= Beginning of Section =

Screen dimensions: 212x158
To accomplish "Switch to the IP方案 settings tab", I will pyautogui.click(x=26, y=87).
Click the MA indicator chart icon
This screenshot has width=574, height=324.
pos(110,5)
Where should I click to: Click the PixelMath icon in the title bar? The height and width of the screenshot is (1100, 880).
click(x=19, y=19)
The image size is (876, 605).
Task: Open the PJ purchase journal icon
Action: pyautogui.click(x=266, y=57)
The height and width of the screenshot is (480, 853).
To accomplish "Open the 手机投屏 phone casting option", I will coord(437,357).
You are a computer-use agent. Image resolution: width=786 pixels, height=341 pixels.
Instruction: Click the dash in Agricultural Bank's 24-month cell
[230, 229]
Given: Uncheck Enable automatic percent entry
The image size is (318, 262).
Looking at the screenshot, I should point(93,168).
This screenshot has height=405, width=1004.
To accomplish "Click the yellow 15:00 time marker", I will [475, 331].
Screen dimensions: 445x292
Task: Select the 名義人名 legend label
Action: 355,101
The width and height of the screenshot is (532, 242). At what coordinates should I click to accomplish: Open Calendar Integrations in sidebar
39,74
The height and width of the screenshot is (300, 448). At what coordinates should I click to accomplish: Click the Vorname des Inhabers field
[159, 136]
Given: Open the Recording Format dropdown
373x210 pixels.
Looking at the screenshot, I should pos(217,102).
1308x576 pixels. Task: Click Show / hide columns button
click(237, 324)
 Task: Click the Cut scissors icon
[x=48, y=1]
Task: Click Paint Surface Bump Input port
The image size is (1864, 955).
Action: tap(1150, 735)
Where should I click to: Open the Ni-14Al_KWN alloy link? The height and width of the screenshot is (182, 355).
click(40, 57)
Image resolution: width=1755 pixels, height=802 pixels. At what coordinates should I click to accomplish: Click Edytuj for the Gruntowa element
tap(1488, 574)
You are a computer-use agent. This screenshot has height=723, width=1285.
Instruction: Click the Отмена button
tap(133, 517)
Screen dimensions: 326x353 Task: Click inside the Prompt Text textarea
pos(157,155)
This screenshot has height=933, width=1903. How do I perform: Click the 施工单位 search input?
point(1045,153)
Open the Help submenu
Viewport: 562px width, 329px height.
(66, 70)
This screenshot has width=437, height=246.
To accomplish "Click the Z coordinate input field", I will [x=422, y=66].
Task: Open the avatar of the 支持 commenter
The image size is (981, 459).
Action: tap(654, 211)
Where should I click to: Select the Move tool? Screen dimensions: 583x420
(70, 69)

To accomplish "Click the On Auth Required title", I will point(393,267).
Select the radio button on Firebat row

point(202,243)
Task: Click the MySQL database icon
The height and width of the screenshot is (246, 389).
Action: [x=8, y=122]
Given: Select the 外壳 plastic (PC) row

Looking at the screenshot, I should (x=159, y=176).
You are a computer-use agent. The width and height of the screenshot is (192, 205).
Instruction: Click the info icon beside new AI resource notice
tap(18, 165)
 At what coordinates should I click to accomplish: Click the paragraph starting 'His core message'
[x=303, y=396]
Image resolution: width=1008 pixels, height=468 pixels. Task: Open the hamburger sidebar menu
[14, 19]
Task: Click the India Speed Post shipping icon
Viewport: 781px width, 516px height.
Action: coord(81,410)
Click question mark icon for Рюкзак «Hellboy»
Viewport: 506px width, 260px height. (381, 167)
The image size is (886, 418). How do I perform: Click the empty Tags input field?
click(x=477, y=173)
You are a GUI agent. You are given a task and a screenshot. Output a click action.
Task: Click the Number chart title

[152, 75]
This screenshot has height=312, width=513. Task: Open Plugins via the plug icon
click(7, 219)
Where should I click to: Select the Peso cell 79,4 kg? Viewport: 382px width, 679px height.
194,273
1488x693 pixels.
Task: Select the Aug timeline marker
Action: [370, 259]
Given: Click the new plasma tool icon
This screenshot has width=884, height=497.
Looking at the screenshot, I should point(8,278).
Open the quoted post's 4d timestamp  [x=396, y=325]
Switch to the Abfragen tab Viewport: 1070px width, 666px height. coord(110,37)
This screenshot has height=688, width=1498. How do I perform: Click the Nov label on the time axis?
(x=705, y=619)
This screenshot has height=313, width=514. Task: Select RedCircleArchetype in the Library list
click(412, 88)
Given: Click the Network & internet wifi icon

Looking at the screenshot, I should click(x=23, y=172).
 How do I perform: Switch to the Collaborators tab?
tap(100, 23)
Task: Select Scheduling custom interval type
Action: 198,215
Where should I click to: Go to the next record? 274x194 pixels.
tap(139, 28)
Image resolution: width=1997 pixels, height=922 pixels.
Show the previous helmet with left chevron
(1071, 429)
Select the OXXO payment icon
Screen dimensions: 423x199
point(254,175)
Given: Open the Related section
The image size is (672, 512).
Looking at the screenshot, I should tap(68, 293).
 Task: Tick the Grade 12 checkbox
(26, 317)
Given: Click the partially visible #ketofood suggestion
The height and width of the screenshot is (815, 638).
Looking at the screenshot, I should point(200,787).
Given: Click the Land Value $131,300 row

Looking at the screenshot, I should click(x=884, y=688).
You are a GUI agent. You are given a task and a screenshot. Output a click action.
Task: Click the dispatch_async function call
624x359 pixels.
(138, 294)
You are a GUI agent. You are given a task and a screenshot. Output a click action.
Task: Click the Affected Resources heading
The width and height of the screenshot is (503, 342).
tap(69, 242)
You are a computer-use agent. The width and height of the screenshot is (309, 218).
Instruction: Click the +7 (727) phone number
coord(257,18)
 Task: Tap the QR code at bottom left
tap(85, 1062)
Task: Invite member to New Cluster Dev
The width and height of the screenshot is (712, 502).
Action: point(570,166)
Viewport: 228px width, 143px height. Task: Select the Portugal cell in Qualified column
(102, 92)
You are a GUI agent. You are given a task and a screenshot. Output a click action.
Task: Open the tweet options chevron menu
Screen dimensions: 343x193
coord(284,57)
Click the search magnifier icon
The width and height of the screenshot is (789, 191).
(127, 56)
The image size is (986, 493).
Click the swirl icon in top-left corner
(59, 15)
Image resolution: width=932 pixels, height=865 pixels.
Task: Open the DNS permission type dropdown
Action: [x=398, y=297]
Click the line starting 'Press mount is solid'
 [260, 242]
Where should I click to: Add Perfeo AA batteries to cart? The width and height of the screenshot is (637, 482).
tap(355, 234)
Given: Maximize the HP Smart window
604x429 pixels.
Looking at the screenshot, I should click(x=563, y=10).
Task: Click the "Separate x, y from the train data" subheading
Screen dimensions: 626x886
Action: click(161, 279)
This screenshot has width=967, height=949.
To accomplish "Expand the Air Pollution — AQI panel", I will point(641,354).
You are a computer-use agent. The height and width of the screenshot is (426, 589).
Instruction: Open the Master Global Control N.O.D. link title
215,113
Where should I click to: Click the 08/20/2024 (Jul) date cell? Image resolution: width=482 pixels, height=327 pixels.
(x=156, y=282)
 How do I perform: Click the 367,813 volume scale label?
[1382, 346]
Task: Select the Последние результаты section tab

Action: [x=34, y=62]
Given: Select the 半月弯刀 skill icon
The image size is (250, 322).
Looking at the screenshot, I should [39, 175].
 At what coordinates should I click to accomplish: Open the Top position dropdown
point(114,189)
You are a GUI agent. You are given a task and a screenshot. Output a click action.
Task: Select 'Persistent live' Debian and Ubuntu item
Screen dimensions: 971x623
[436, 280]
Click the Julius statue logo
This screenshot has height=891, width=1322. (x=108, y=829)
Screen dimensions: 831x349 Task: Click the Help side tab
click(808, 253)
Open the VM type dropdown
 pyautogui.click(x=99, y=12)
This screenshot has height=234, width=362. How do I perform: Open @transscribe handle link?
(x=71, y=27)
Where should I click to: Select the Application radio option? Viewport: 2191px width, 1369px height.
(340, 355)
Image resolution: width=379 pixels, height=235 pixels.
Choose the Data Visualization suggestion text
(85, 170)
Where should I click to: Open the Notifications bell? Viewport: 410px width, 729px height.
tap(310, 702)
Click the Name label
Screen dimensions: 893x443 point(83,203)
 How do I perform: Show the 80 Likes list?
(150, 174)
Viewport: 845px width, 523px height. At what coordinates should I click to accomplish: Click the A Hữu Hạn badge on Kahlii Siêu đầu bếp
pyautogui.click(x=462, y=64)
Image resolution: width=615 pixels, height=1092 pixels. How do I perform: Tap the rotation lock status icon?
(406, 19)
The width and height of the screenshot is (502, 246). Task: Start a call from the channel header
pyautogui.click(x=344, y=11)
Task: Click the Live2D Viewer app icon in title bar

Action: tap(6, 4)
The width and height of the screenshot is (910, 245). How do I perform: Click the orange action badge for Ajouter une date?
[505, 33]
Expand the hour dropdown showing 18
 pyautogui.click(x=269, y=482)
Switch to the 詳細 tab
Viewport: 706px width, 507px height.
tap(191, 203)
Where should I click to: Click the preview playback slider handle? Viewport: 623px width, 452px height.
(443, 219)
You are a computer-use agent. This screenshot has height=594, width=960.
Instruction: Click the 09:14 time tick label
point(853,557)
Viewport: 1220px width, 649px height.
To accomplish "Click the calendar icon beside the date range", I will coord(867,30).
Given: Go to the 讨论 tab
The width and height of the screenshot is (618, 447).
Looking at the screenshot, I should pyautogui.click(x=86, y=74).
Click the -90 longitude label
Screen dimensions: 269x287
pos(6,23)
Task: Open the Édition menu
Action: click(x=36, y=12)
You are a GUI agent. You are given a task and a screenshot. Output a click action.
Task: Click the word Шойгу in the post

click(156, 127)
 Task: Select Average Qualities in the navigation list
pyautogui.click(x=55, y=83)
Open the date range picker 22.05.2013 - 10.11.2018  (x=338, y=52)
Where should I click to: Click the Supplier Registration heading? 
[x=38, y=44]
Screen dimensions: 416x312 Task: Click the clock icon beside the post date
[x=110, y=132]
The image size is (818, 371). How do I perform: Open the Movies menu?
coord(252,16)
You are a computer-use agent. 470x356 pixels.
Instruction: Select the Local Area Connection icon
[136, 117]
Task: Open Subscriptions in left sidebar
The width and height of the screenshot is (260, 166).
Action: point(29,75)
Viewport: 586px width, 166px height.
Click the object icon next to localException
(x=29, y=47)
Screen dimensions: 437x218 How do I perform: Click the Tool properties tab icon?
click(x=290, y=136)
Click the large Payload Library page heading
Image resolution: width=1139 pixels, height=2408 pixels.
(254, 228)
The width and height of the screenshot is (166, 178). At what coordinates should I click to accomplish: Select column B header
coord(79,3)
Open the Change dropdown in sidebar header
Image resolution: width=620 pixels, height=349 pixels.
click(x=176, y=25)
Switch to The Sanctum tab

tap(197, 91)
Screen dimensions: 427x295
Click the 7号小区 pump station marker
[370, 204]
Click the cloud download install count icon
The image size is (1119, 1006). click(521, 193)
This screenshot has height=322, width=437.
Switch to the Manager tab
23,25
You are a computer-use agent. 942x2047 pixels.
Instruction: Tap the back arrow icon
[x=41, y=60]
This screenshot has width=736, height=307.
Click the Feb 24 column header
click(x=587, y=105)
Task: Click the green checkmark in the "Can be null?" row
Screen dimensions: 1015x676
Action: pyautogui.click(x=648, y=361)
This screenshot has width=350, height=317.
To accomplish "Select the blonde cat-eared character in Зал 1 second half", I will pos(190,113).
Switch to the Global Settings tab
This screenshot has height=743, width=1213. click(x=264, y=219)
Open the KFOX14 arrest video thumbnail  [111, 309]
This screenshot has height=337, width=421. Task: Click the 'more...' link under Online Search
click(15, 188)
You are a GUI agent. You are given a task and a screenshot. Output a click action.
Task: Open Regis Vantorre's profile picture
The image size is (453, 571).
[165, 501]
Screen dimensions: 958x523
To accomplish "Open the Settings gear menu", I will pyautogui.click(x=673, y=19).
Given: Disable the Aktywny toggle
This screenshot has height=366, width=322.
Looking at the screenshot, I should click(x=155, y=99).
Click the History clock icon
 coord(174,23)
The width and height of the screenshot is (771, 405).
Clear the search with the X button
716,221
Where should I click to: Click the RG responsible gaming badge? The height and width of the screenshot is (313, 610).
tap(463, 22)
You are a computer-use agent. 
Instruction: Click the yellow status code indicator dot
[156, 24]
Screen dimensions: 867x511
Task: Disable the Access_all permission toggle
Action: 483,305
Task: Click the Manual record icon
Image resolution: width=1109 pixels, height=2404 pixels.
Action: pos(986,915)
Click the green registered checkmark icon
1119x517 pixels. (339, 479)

= End of Section =

*Exercise details*.
A verbatim copy of the lines from the one with "Switch to the Manager tab" to the end of the listing is the whole answer.

*Answer to the exercise*.
Switch to the Manager tab
23,25
You are a computer-use agent. 942x2047 pixels.
Instruction: Tap the back arrow icon
[x=41, y=60]
This screenshot has width=736, height=307.
Click the Feb 24 column header
click(x=587, y=105)
Task: Click the green checkmark in the "Can be null?" row
Screen dimensions: 1015x676
Action: pyautogui.click(x=648, y=361)
This screenshot has width=350, height=317.
To accomplish "Select the blonde cat-eared character in Зал 1 second half", I will pos(190,113).
Switch to the Global Settings tab
This screenshot has height=743, width=1213. click(x=264, y=219)
Open the KFOX14 arrest video thumbnail  [111, 309]
This screenshot has height=337, width=421. Task: Click the 'more...' link under Online Search
click(15, 188)
You are a GUI agent. You are given a task and a screenshot. Output a click action.
Task: Open Regis Vantorre's profile picture
The image size is (453, 571).
[165, 501]
Screen dimensions: 958x523
To accomplish "Open the Settings gear menu", I will pyautogui.click(x=673, y=19).
Given: Disable the Aktywny toggle
This screenshot has height=366, width=322.
Looking at the screenshot, I should click(x=155, y=99).
Click the History clock icon
 coord(174,23)
The width and height of the screenshot is (771, 405).
Clear the search with the X button
716,221
Where should I click to: Click the RG responsible gaming badge? The height and width of the screenshot is (313, 610).
tap(463, 22)
You are a computer-use agent. 
Instruction: Click the yellow status code indicator dot
[156, 24]
Screen dimensions: 867x511
Task: Disable the Access_all permission toggle
Action: 483,305
Task: Click the Manual record icon
Image resolution: width=1109 pixels, height=2404 pixels.
Action: pos(986,915)
Click the green registered checkmark icon
1119x517 pixels. (339, 479)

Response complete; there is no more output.